I don’t buy the counter -argument that meat or animal fats is the culprit to our modern health problems either. I don’t blame fruits, gluten, sugar or any single factor either. It’s just plainly the problem of constant supply of tasty excess calories and low physical activity. I could maybe toss also in the ultra-prosessed food and other chemicals we’re having, but the simple equation of too much yum-stuff holds.
Ps. ”Thriving” is also an interesting word. Not sure if I thrive, but I have no problems with my energy levels, gut health, libido or sleep. I’ve actually done short experiments with different diets (vegetarian and low carb for example), but I’ve found no notable differences how I feel. I just feel irritated that my eating options are more limited.
one thing I’ve noticed that quality matters, if I eat eggs and oatmeal at breakfast I feel significantly better than if I would have had roughly the same macros from cereal and sausages for example.
If somebody has problems, and they find that changing their diet helped them, I’m happy for them. Just be careful not to make them universal facts instantly.
I don’t know it in detail, but the study don’t mean that you can’t eat fats and carbs at the same meal. It’s a cellular thing and can’t be applied straight to a whole living organism, as far as I understand.
Carnivore diet - great or not? I don’t know. I don’t even know the specifics the carnivore diet entails. But I believe that I found the great diet for me, which perfected over the three decades of competitive bodybuilding. I don’t know if it has a label, just that it worked effectively every time. Whenever someone asked what diet i was on, I told them, “the idiot’s diet.”
My off season diet:
Protein: meat, chicken, fish, and eggs (no milk products)
Fibrous carbohydrates
Starchy carbohydrates
Fruit
My on season diet;
The same as off season diet, but I stop all fruit. And starchy carbohydrates are adjusted based on feedback from the mirror and a strength metric. It is a diet application of (Shewhart’s) PDCA
I’ve considered a carnivore experiment. Now would be a convenient time to try because my wife is on a PSMF, but I cannot bring myself to do it.
In the past two years I’ve become less neurotic with food, alcohol, and bodyfat. I’d sometimes go for weeks or months without a cheat meal in the past. Now I’m somewhat liberal. Same goes for alcohol. I never drink to drunkenness, but if there’s alcohol in my house (there usually is) and I get the idea to have it, I do.
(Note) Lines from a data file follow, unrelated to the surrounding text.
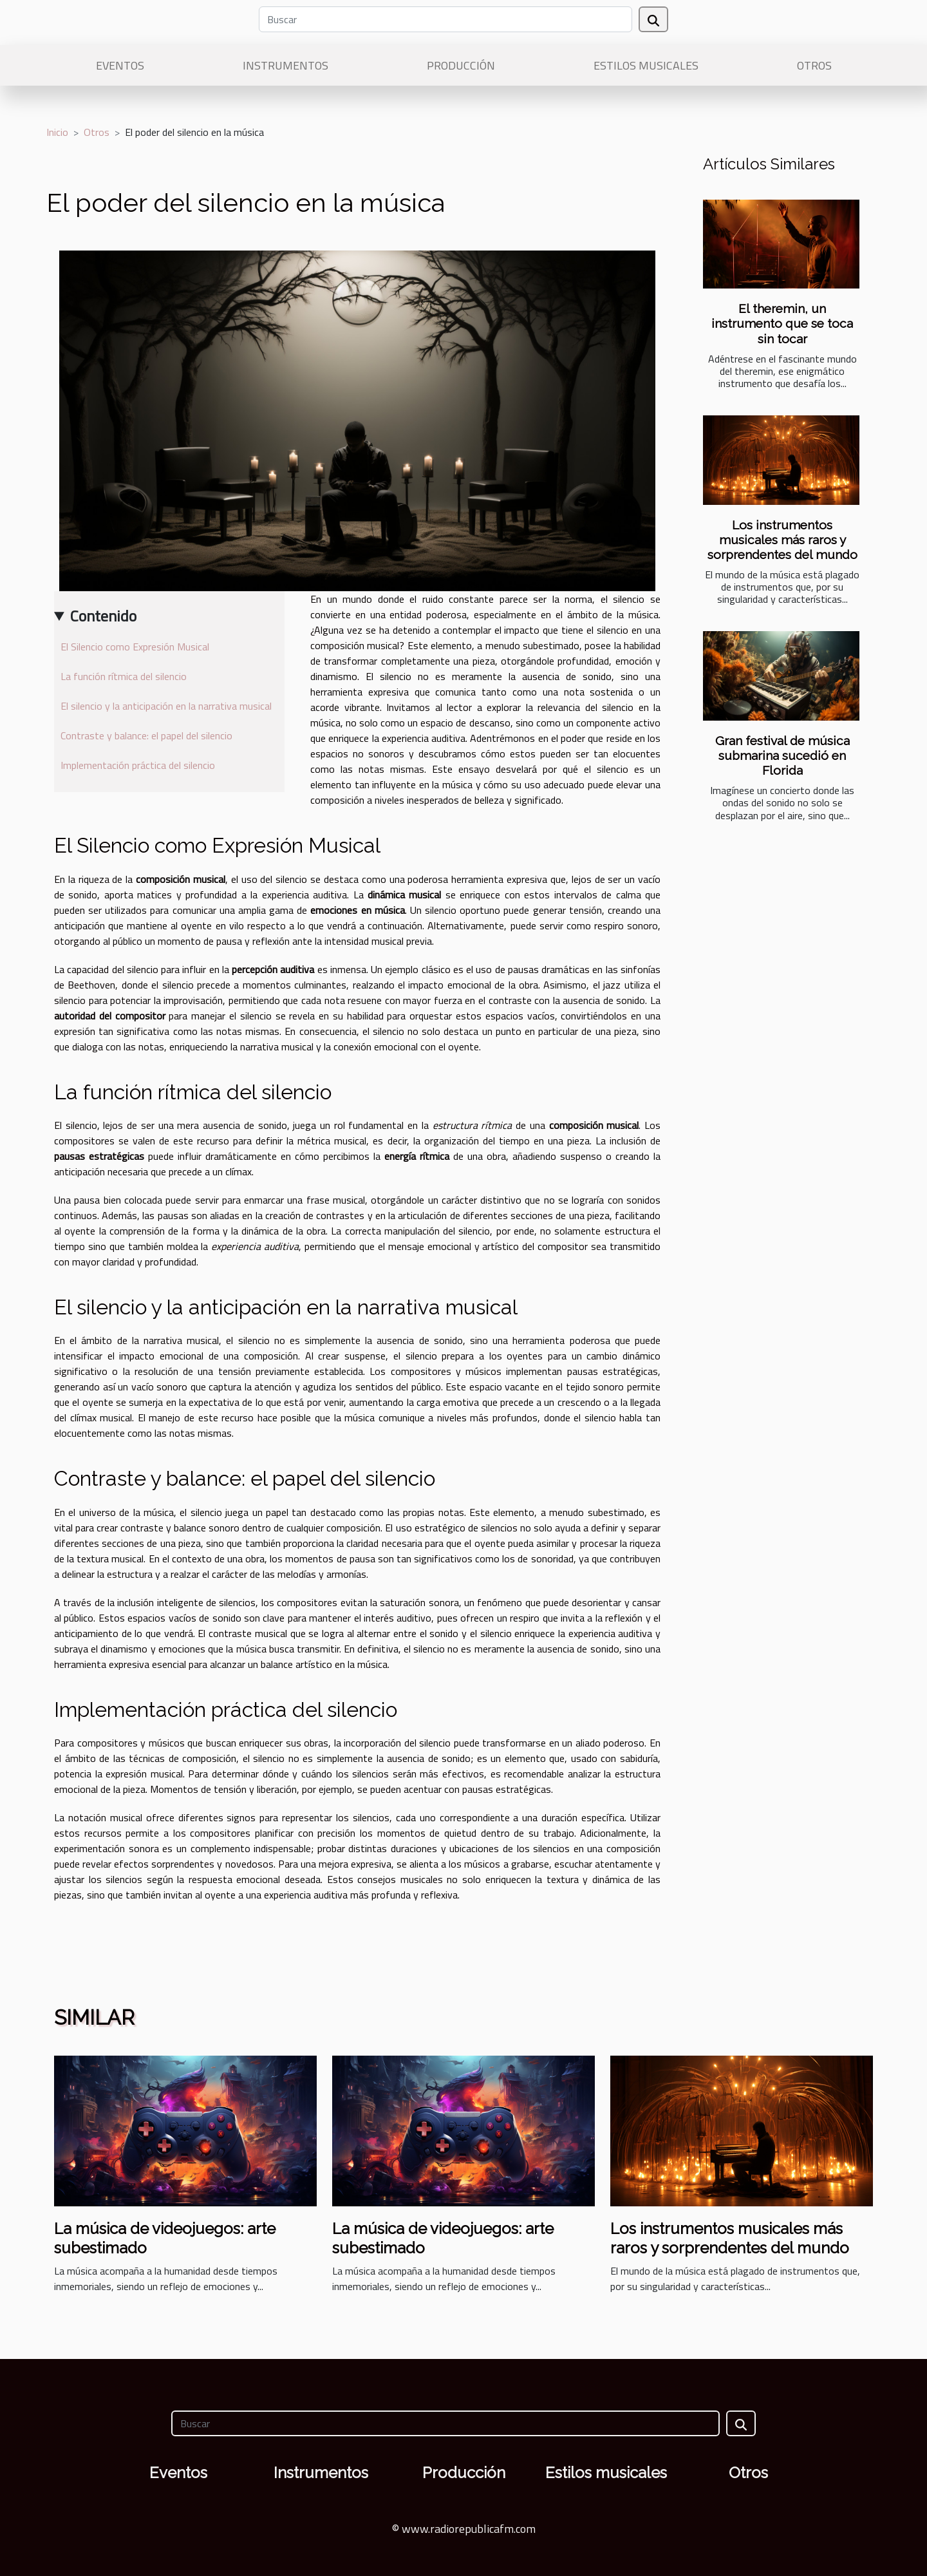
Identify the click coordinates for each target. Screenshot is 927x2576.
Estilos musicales (646, 65)
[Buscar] (445, 19)
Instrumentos (285, 65)
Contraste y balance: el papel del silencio (146, 735)
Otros (814, 65)
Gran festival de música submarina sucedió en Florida (782, 755)
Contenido (103, 615)
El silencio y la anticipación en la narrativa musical (166, 706)
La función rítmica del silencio (124, 676)
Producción (461, 65)
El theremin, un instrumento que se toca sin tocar (782, 323)
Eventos (120, 65)
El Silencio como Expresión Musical (135, 646)
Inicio (57, 132)
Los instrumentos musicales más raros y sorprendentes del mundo (782, 540)
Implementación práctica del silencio (138, 765)
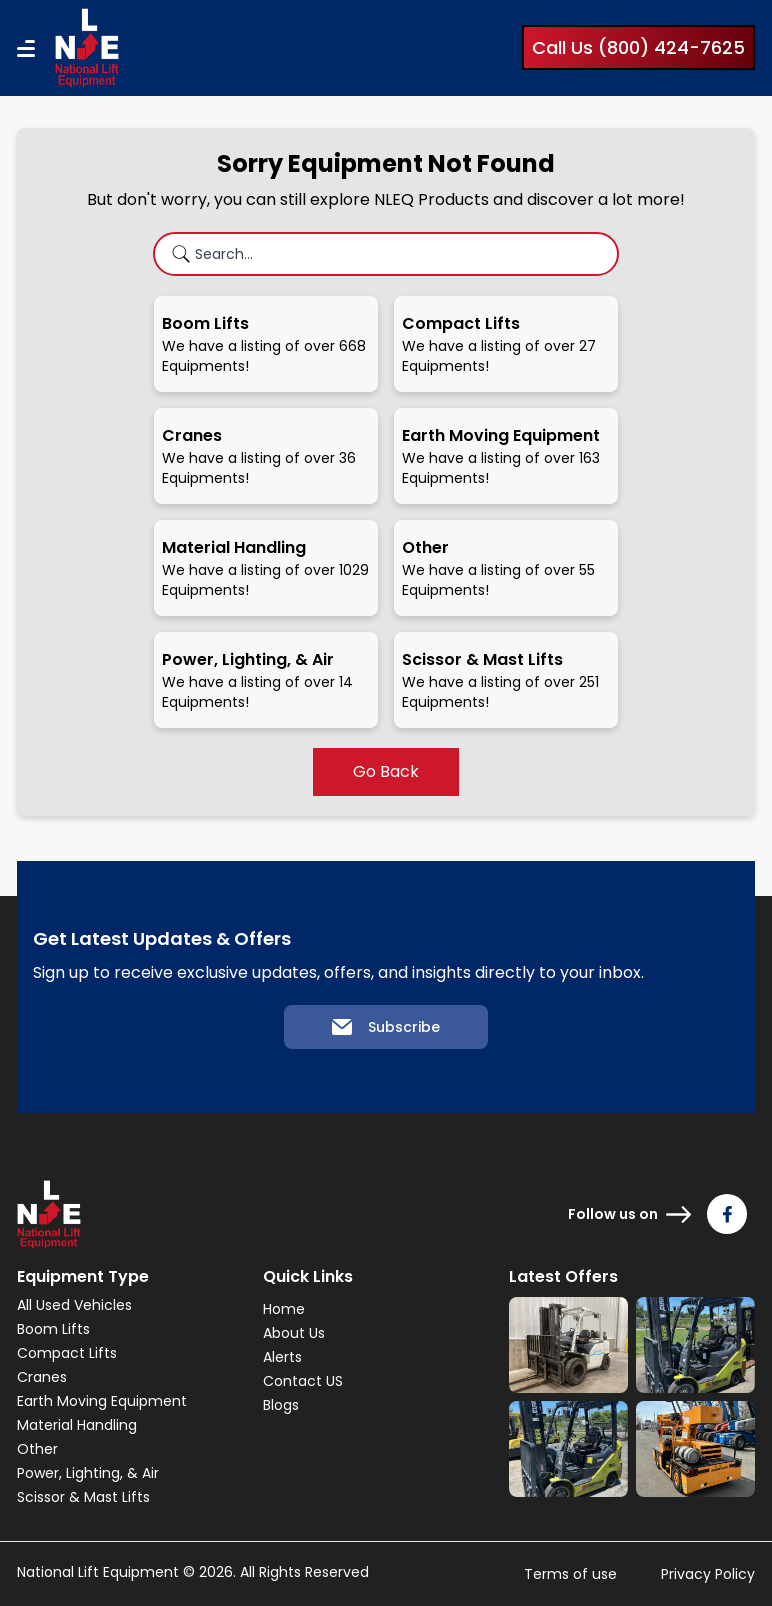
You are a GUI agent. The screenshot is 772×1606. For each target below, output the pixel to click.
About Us (294, 1333)
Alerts (282, 1357)
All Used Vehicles (74, 1305)
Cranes (42, 1377)
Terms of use (570, 1574)
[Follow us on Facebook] (727, 1214)
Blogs (281, 1405)
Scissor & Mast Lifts (83, 1497)
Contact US (303, 1381)
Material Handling (77, 1425)
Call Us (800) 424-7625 (638, 47)
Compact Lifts (67, 1353)
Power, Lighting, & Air (88, 1473)
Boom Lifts (53, 1329)
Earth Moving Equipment (102, 1401)
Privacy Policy (708, 1574)
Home (284, 1309)
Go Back (386, 771)
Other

I’ve settled in on the middle-aged four-pack-spare-tire-veiny-limbs look and I feel awesome!
I had no idea what “in significant amounts” modified. Avocados have “significant amounts” of both carbs and fats. There are “significant amounts” of avocados on the earth. But it seems you were qualifying a significant number of plant varieties that have both carbs and fats. It would have helped if you had expressed it similar to that. And I would not have responded.
For me, diets like carnivore are less about tapping into some sort of “evolutionary pattern” in humans and more about strategies for living in an increasingly obsengenic culture/society.